What is A Mason's Work?

In this show we discuss the practical applications of masonic symbolism and how the working tools can be used to better yourself, your family, your lodge, and your community. We help good freemasons become better men through honest self development. We talk quite a bit about mental health and men's issues related to emotional and intellectual growth as well.

So when you start to deconstruct your internal behavior, which is the vital part of the

work that we do, one of the things you're going to notice is that the behavior you're

trying to analyze kind of will be cognitively slippery for lack of a way to describe it.

You will, as you review the sort of symptoms and signs of what you're working on, not all

of it will appear all at once.

There's a level of magnification involved just like operating a microscope with the depth

of field.

You can't really see all of it all at once because your mind and the parts of your consciousness

that are protecting you are hiding bits of cause and effect relationships between the

behavior you have and the outcomes you're creating.

First and foremost, it's important to understand that that sort of hidden behavioral mechanic

is natural.

So when you are a child and you are unaware that every time, for example, you develop a

habitual response to being scolded every time you're scolded, you go and let's say you

hide under a table or hide in a closet.

And over time, what will happen is those closets are under the table, those confined spaces

will bring you comfort.

■ **Information given**:
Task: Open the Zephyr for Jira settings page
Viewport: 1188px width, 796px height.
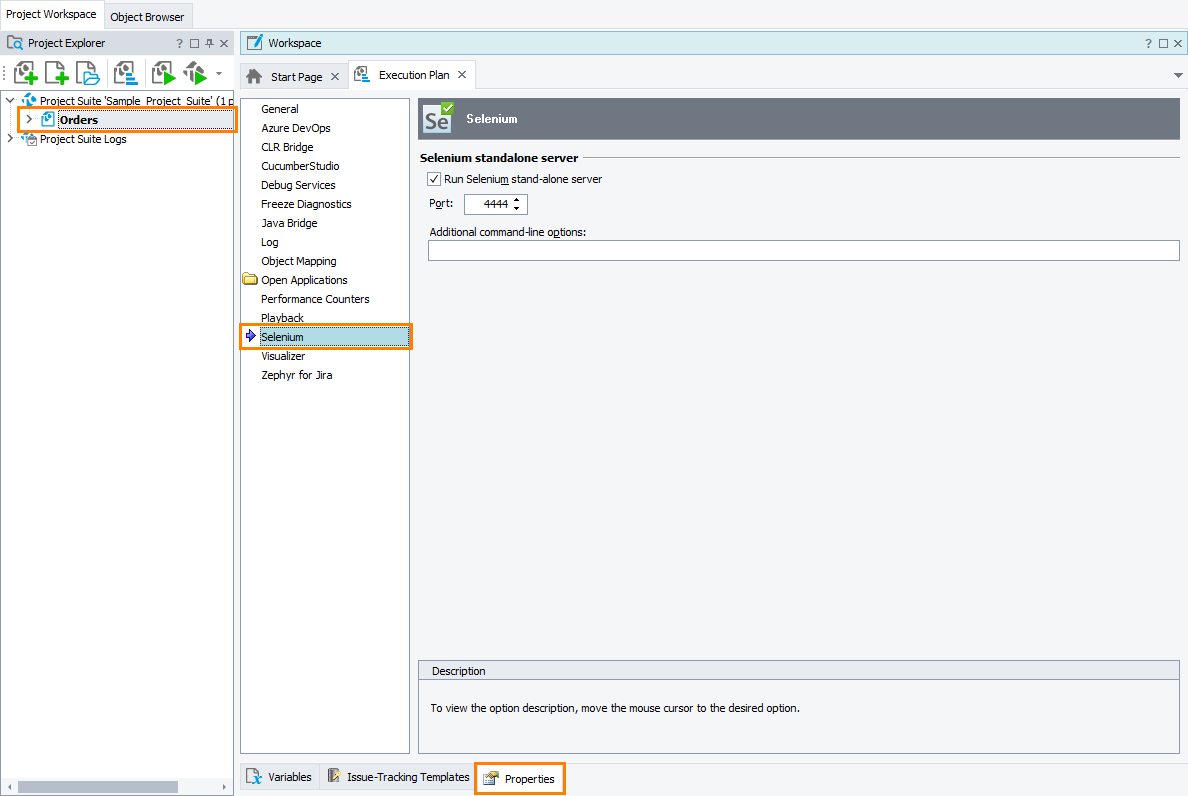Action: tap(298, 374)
* * *
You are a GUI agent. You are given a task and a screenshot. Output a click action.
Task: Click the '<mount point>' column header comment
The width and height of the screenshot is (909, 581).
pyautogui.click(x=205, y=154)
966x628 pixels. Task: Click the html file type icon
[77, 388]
--
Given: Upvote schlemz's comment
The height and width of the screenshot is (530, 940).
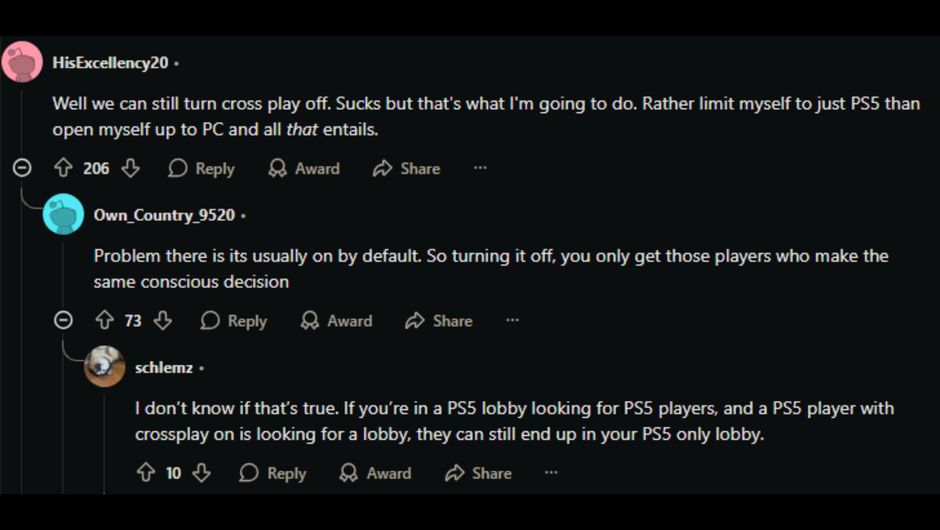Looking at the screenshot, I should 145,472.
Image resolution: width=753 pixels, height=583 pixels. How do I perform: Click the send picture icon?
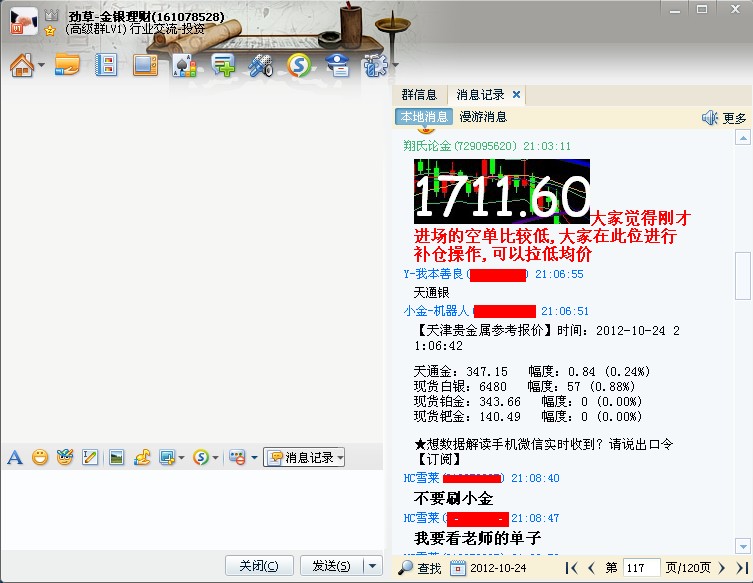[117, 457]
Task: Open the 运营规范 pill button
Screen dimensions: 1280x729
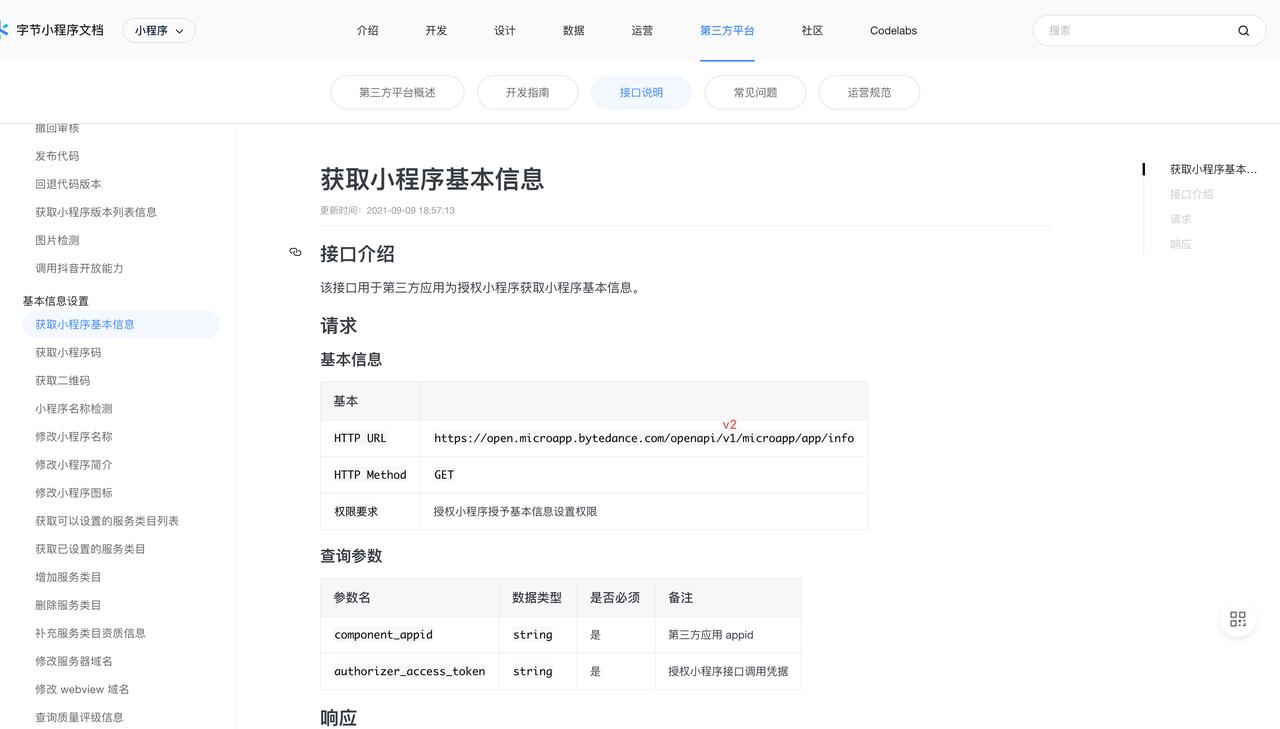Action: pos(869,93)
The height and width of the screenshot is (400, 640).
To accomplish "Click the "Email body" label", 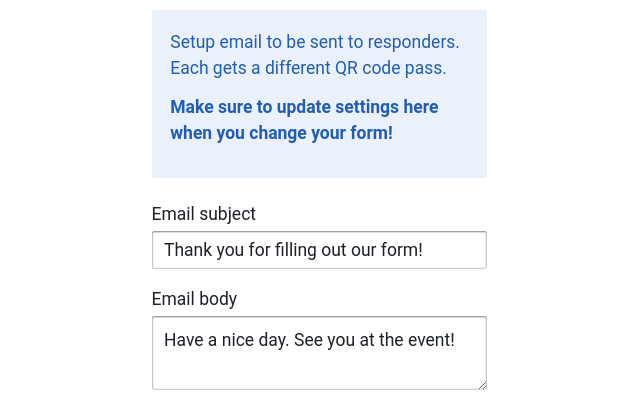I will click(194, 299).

■ **Prompt 1**: Retype the section of the A Mason's Work passage between "behavior you have" and "in a closet.", inclusive.
■ **Prompt 2**: In the A Mason's Work passage, what is the level of magnification compared to?
■ **Prompt 3**: Proceed with the A Mason's Work passage from its last sentence.

■ **Response area 1**:
behavior you have and the outcomes you're creating.

First and foremost, it's important to understand that that sort of hidden behavioral mechanic

is natural.

So when you are a child and you are unaware that every time, for example, you develop a

habitual response to being scolded every time you're scolded, you go and let's say you

hide under a table or hide in a closet.

■ **Response area 2**: Operating a microscope with the depth of field.

■ **Response area 3**:
And when you start talking to yourself later on in life about why, for example, you really

like those tight closed spaces and they make you feel safe and comfortable, it's going

to take a ton of unpacking to figure out where all that comes from because more often than

not in those internal conversations, some of the original source material effectively

is lost.

You've lost the reason why that recedes this or what have you.

But for the big behaviors, some of the ones that really are maybe holding you back or

informing your behavior in a different way, it's really easy to kind of recover some of

the idea behind root cause without digging too deep.

And one of the techniques that you can use is basically arithmetic.

So if you're familiar with math and algorithms and all of that kind of thing, what you'll

find in a lot of the equations or in a lot of the mathematical operations is the equations

typically need to balance.

Now that goes, that need to balance kind of goes away in your mind to a degree and we

can talk more about that in another episode.

But in the case of analyzing some of these behaviors you're trying to work on or surface,

you kind of, you notice the symptoms of what's going on or the wise and where for us.

I don't like the way this is going.

I keep doing this whenever I should be doing that.

Whatever those behaviors are, break out your basic, basic mathematical symbols, your

addition subtraction multiplication division and the equal sign, et cetera.

And start to kind of tease out what the parts of that equation look like.

For example, we'll use the hiding under tables or hiding in closets kind of example.

Every time I, let's say, every time somebody gets loud around you, right?

There was about to yell at you.

You have a tendency to want to retreat and you need to unpack that.

So you take your stimulus, they get in and yell at the internal response that you have

might be.

So getting yelled at plus the feeling of frayed, the alert mechanism inside your brain equals

hiding in the closet or equals an adult behavior where you can't maybe hide in a closet

because it's less convenient to do so.

Maybe it's going into your favorite room in the house and shutting the door and going

full goblin mode.

So when you start to use the mathematical kind of operations, you might find that that

is a useful mechanic.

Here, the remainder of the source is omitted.